British infantryman capturing a German tank crewman at El Alamein, 1942
Allied infantryman capturing a German tank crewman at El Alamein, 1942. National Army Museum.

In Mr. Cutler’s words, “I heard the tanks coming in… and I thought to myself, ‘This little hole’s not real deep and, you know, a… tank running its track alongside this little hole’s not going to do me a great deal of good,’ so I thought I’ll get out and I’ll deepen it a bit. And I got out to deepen it a bit and I’d dug about two shovelfuls of dirt out of it when I got shot.”

Luckily, one of Mr. Cutler’s comrades was able to push him back into the improvised foxhole (“hurt me a bloody sight more than the bullet did”) before getting him to a field hospital after night fell. For him, the battle of El Alamein was over, though Mr. Cutler would go on to serve with distinction in the Pacific theater.
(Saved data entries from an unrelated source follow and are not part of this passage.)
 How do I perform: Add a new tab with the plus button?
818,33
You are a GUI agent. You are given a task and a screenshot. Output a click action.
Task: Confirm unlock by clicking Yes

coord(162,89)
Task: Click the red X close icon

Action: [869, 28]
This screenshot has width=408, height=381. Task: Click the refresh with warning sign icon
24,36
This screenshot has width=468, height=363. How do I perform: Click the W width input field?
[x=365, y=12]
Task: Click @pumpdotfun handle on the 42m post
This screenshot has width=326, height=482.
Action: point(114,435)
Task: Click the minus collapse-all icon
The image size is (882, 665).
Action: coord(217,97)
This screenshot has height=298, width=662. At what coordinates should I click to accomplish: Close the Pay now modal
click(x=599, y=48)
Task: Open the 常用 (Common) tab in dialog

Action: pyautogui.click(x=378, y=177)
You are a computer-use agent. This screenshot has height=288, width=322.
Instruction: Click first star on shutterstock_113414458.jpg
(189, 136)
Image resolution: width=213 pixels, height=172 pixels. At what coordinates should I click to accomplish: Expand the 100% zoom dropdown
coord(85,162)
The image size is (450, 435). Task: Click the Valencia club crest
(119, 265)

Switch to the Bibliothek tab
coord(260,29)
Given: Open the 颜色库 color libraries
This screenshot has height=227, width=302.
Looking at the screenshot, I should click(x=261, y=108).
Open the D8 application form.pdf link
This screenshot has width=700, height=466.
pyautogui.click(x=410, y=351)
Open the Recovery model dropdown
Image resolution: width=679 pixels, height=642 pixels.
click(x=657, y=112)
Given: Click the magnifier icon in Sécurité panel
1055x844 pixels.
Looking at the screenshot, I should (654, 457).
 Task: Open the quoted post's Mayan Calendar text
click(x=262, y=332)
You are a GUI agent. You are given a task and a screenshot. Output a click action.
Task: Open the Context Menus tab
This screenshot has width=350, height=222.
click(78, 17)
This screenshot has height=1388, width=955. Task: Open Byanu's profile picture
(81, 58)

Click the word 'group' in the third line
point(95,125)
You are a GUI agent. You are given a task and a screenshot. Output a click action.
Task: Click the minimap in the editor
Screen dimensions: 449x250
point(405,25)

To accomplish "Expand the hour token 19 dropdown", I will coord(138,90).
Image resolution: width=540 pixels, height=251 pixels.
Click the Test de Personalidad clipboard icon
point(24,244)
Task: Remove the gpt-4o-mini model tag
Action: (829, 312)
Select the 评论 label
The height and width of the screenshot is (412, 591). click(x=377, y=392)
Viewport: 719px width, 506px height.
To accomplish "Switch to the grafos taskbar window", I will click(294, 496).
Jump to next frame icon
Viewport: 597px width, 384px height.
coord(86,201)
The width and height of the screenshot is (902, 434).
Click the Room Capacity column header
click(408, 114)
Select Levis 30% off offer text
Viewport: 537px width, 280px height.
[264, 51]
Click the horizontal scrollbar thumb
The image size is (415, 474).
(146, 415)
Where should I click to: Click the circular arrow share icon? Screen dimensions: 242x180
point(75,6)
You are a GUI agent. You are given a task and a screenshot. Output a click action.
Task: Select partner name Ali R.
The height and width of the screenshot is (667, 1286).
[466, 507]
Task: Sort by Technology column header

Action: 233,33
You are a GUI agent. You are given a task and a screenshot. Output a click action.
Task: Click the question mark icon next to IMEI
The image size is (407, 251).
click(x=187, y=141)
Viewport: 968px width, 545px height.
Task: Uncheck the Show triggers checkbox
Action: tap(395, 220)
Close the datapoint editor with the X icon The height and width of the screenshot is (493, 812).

El Alamein: The 9th Division Story.

Breaking Through

According to another Australian who was at the battle, Ken Pantlin from Ivanhoe, Victoria, all this hard fighting wasn’t done in vain. In his interview, he says that “if it hadn’t been for the fighting by the Australian battalions on the coast that forced the break-out,” the battle would have been lost.

Rommel’s tactic was, at least to a certain extent, working. The Eighth Army couldn’t get past the mines and other defences put up by the Germans and Italians. The fighting was hard all across the line, but no progress was made, meaning the British armour wasn’t able to break through and wreak havoc, much like Rommel had done to them all those months before.

However, Rommel hadn’t counted on the tenacity of the Australian infantry. Through sheer grit and determination, the 9th Division eventually punched through the German line and a breach was made. After that, in Mr. Pantlin’s words, “the tanks went through and that was it, because it was the Australian 9th Division battalions that did the hard slogging.” 

It’s not just Mr. Pantlin claiming so, either: in later years, Montgomery himself said as much. For example, Mr. Cutler recalls one quote from the field marshal: “one of the proudest achievements of my career was to have commanded the 9th Australian Division. I could not have won the battle of El Alamein in twelve days without that magnificent 9th Australian Division.” These thoughts were echoed by Major General Freddie de Guingand, Chief of Staff of Allied forces during D-Day, the Allied invasion of Normandy, who commented “My God, I wish we had the 9th Australian Division with us this morning”.

Without Australian mettle, the battle El Alamein, one of the turning points of WW2, may have turned out very differently.